**What you are asked to do:** Reproduce the passage of the bunker fuel report starting at "Availability across all" and ending at "recommended for HSFO in the port.".

**Excerpted text:**
━━━━━━━━━━━━━━━━

Availability across all fuel grades remains tight in Singapore. Recommended lead times for VLSFO in the port are 9-11 days, while 7-10 days are required for HSFO.

The port’s residual fuel oil inventories have averaged 4% lower so far in November compared to October, despite a big increase in net imports, according to Enterprise Singapore.

HSFO cargoes have primarily arrived from Turkey so far this month, followed by Russia and Malaysia, going by Vortexa cargo tracking data.

Some suppliers have held back offers for HSFO in Singapore, which has contributed to keep its price elevated, a source says. Lead times of 7-10 days are recommended for HSFO in the port.

 

East Asia

Bunkering operations in Zhoushan’s outer port limits (OPL) might be suspended by bad weather from the evening of 22 November, according to White Whale Shipping Agency. Strong winds ranging between 19-27 knots are forecast to hit the port. OPL bunkering is likely to resume on 23 November’s evening, when calmer weather is forecast.

Availability of VLSFO remains steady in Zhoushan, with recommended lead times of five days. Lead times of seven days are required for HSFO in the port.

LSMGO remains extremely tight in Zhoushan as several suppliers have almost run out of stocks. Replenishment cargoes are due to arrive in the end of November, which is likely to alleviate the situation, a source says. Lead times for the grade are subject to enquiry currently.

━━━━━━━━━━━━━━━━

**Information given:**

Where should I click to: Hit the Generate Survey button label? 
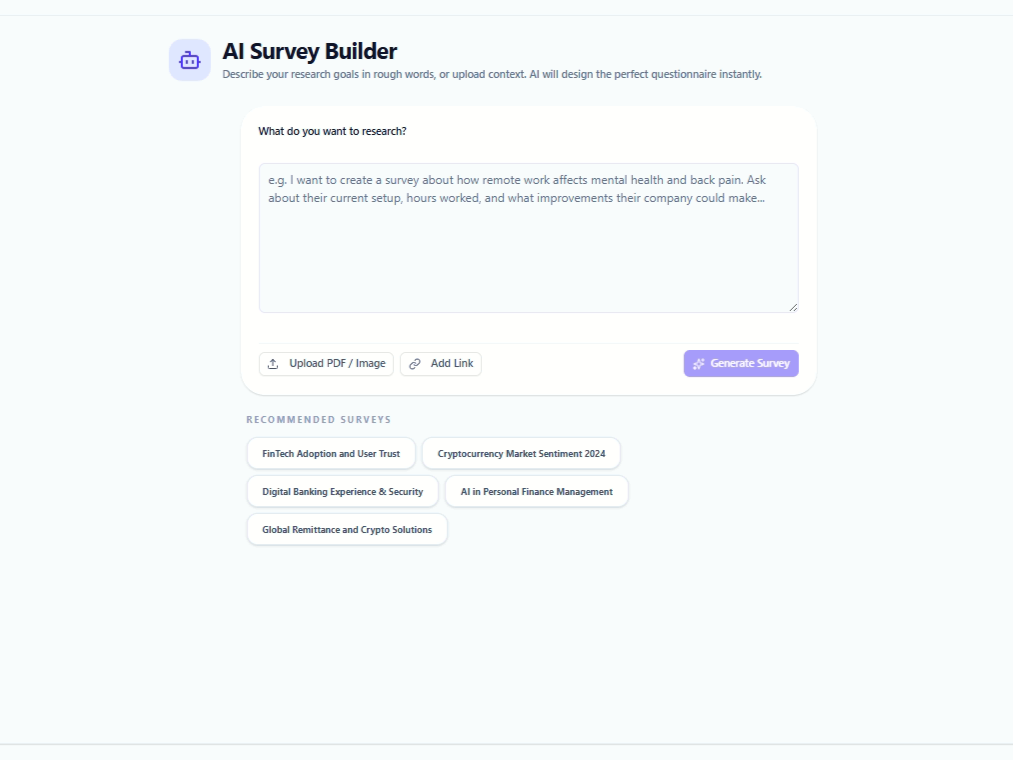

━━━━━━━━━━━━━━━━

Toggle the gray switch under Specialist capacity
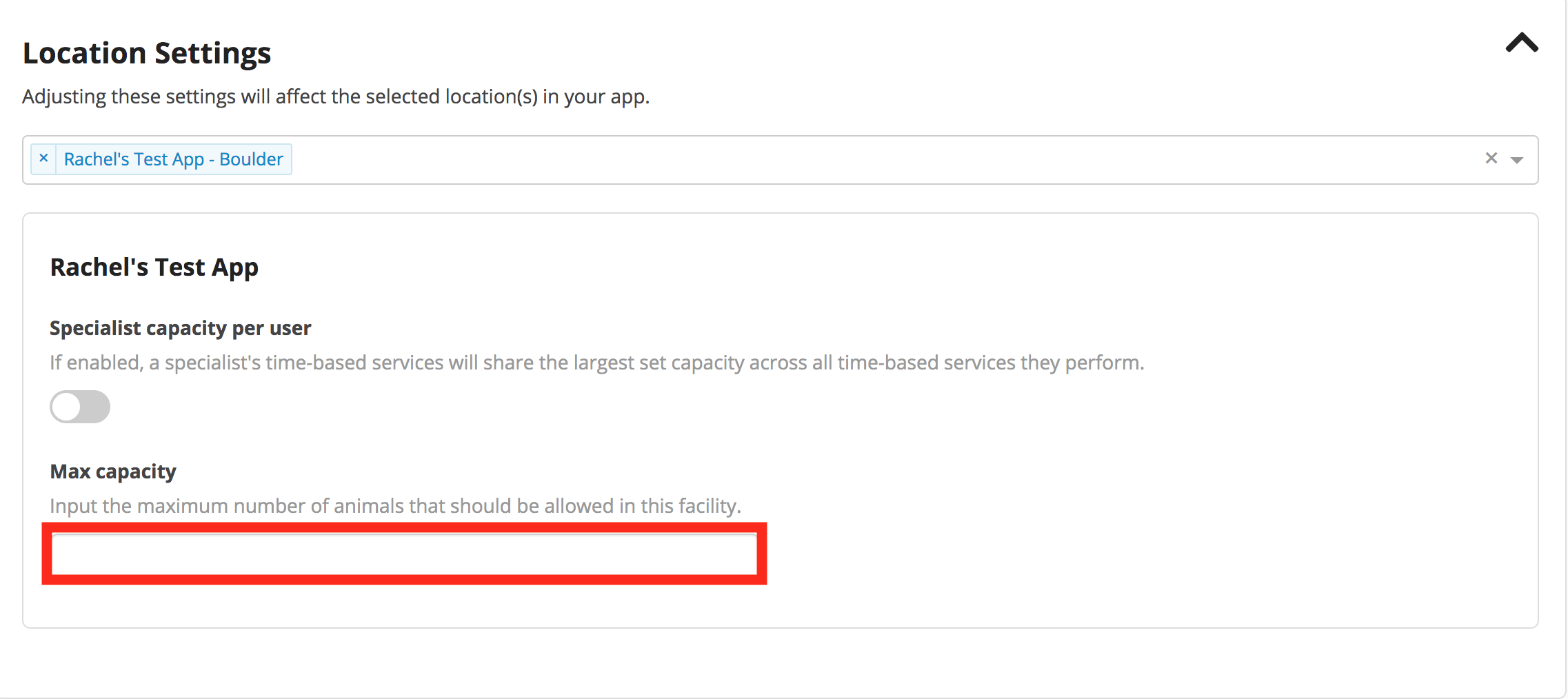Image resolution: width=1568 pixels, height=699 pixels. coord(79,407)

━━━━━━━━━━━━━━━━

**Exercise solution:**
Availability across all fuel grades remains tight in Singapore. Recommended lead times for VLSFO in the port are 9-11 days, while 7-10 days are required for HSFO.

The port’s residual fuel oil inventories have averaged 4% lower so far in November compared to October, despite a big increase in net imports, according to Enterprise Singapore.

HSFO cargoes have primarily arrived from Turkey so far this month, followed by Russia and Malaysia, going by Vortexa cargo tracking data.

Some suppliers have held back offers for HSFO in Singapore, which has contributed to keep its price elevated, a source says. Lead times of 7-10 days are recommended for HSFO in the port.